Reading text:
Mango DBLesson 9 – Databases, Collections & Documents | Dataplexa

Databases, Collections & Documents

MongoDB organises all data in a three-level hierarchy: databases at the top, collections in the middle, and documents at the bottom. Every piece of data you store, query, update, or delete lives inside a document, inside a collection, inside a database. Understanding this hierarchy — and the rules and behaviours at each level — is the foundation for everything else in this course.

This lesson uses the Dataplexa Store dataset to make every concept concrete and immediately applicable.

The Three-Level Hierarchy

Think of the hierarchy this way: a database is like a filing cabinet, a collection is a drawer inside that cabinet, and a document is an individual folder inside the drawer. Each level has its own rules, commands, and behaviours.

Work to complete: The MongoDB lesson names several things you can do with a piece of data. List all of them.

Listing:

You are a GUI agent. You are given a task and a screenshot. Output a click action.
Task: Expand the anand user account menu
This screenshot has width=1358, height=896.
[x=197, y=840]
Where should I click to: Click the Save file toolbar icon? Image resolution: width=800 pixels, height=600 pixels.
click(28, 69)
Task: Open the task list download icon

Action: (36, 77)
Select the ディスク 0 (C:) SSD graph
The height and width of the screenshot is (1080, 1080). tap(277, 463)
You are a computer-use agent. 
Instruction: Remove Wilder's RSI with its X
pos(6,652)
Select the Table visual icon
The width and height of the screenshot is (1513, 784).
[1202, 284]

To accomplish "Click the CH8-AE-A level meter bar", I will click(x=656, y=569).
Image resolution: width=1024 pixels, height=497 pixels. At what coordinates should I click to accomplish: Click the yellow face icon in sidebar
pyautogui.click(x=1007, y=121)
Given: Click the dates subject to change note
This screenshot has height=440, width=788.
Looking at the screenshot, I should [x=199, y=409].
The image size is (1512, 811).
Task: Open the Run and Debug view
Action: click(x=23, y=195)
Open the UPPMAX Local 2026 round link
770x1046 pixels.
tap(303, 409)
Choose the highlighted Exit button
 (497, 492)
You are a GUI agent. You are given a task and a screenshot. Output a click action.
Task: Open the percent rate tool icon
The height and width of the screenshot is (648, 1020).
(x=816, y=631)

Worked solution: Store, query, update, delete